What to produce >> A complete answer includes every line below with the word "column".

Records provided >>
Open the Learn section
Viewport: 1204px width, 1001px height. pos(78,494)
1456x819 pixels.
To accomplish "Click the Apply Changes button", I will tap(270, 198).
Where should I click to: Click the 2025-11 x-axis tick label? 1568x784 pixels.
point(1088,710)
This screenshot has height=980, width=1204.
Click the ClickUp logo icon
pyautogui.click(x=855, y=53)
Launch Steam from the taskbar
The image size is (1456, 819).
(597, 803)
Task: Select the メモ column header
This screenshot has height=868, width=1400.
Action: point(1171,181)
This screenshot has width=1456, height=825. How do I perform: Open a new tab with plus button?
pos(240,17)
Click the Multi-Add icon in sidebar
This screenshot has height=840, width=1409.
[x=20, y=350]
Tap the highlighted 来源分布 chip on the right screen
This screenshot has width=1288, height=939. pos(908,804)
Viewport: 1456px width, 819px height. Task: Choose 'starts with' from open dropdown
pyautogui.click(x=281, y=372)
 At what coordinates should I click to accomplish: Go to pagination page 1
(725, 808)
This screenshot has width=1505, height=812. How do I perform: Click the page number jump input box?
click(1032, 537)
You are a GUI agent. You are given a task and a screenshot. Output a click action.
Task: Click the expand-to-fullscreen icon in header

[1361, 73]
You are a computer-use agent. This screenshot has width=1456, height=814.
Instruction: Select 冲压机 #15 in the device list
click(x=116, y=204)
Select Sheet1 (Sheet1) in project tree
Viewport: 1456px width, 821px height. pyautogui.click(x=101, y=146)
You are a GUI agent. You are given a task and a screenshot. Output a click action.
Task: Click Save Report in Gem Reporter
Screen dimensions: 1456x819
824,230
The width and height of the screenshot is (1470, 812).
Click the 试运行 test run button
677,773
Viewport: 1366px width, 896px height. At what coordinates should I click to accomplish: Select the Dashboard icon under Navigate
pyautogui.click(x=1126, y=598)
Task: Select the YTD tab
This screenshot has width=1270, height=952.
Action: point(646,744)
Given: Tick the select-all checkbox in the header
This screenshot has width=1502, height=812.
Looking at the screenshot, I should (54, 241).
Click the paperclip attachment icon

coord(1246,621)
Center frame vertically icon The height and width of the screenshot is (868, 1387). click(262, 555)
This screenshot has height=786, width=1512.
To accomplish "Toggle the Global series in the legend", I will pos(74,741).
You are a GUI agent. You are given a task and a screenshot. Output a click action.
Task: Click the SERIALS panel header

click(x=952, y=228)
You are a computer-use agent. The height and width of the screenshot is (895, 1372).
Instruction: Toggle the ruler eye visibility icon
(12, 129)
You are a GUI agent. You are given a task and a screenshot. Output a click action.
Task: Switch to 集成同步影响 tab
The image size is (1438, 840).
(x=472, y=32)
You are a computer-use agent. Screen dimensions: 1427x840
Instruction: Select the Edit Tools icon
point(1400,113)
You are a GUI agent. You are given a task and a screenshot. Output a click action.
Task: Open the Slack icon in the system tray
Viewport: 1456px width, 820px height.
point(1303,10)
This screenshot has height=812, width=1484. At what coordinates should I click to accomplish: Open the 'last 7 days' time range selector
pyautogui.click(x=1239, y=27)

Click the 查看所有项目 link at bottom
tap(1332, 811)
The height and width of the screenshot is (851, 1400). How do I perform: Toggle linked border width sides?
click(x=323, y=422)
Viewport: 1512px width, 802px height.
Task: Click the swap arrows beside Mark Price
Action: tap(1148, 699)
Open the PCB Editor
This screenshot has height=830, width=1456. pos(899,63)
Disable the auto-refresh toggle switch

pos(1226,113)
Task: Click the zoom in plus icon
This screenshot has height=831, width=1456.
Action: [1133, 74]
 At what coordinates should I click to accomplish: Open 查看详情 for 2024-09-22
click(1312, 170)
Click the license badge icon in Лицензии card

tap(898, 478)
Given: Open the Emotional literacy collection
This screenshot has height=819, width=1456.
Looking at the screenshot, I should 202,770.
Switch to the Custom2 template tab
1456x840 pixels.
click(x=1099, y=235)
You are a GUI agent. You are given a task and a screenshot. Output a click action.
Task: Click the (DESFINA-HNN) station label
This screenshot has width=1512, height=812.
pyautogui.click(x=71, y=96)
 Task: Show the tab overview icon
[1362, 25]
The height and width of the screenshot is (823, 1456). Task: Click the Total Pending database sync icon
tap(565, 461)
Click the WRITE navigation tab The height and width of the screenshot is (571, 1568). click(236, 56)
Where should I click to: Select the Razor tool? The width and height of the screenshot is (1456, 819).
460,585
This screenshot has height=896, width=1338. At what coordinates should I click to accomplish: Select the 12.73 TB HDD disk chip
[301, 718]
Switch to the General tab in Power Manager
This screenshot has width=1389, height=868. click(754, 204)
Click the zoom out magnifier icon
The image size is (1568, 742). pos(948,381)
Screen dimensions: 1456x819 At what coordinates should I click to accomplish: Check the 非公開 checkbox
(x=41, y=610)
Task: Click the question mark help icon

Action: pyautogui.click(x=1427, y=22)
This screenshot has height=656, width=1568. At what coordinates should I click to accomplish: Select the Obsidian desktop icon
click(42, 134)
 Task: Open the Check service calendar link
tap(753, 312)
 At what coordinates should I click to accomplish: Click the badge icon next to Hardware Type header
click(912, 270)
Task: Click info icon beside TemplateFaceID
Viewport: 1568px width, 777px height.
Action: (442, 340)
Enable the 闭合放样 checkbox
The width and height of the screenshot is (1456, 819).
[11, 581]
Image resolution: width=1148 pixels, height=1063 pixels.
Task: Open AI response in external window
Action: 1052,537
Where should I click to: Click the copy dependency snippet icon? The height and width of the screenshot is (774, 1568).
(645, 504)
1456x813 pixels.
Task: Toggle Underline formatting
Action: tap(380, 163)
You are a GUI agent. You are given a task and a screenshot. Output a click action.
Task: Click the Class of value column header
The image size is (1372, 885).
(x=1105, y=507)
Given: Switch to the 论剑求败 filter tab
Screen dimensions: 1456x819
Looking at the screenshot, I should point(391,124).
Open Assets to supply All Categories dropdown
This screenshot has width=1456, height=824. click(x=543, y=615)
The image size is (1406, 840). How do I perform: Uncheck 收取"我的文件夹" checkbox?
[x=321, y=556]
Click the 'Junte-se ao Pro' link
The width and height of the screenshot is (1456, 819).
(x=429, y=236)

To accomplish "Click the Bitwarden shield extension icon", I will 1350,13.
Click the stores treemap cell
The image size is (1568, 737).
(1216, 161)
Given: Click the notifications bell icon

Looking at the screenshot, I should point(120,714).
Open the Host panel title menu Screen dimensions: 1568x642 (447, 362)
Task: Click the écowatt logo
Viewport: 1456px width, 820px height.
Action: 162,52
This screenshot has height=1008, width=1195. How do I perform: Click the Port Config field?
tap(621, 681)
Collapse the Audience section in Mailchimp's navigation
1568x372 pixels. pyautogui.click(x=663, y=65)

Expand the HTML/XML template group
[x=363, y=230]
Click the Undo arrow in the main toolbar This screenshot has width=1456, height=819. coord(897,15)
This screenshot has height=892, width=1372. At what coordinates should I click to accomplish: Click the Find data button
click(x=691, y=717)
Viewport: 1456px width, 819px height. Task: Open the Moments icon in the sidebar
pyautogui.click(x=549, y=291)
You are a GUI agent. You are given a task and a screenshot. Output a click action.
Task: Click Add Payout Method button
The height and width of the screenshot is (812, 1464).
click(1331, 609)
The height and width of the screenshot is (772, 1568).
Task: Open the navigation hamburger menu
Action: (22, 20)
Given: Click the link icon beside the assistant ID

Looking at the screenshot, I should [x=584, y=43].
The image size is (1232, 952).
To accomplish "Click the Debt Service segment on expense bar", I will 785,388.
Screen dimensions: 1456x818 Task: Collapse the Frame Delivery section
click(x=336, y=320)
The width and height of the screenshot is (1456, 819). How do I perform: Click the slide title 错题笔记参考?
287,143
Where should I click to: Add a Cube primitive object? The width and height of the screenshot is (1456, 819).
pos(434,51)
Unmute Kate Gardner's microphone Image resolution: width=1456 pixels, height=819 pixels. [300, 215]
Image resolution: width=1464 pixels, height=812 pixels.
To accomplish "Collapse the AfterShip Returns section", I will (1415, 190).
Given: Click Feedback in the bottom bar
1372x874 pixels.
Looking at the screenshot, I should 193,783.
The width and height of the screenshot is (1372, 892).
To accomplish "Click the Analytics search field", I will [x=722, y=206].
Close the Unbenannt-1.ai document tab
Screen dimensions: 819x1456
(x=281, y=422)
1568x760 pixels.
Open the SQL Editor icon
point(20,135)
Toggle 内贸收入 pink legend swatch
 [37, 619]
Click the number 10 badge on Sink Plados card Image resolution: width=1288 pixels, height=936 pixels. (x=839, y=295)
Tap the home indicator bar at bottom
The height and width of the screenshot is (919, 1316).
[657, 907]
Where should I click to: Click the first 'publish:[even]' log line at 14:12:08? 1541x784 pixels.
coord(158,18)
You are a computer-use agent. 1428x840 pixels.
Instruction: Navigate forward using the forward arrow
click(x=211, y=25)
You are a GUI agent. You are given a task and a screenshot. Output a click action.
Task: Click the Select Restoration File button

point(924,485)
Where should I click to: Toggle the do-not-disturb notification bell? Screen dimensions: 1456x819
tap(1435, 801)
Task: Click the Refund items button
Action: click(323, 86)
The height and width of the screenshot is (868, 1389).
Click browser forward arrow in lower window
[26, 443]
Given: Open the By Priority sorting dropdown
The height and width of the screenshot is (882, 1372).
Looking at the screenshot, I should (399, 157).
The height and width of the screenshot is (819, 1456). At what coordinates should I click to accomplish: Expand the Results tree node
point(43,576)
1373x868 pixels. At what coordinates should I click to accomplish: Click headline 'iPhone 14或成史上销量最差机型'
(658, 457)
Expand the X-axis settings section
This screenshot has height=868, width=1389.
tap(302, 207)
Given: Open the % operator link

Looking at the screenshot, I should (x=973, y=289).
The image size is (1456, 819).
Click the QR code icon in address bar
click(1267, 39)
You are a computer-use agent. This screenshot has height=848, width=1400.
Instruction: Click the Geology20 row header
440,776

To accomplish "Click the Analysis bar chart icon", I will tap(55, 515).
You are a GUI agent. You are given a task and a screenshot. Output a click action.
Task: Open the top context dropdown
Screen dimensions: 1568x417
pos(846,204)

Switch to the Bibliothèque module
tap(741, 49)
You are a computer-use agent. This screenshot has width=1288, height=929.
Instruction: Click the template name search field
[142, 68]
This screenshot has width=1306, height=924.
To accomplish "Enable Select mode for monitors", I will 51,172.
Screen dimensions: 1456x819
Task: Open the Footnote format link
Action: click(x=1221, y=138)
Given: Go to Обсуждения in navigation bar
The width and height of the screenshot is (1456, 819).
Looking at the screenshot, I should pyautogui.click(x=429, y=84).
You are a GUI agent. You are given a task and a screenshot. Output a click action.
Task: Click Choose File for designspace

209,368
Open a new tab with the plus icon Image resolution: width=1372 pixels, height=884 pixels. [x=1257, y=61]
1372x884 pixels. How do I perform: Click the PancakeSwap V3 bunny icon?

Task response >>
Task: Select the メモ column header
Task: Click the Class of value column header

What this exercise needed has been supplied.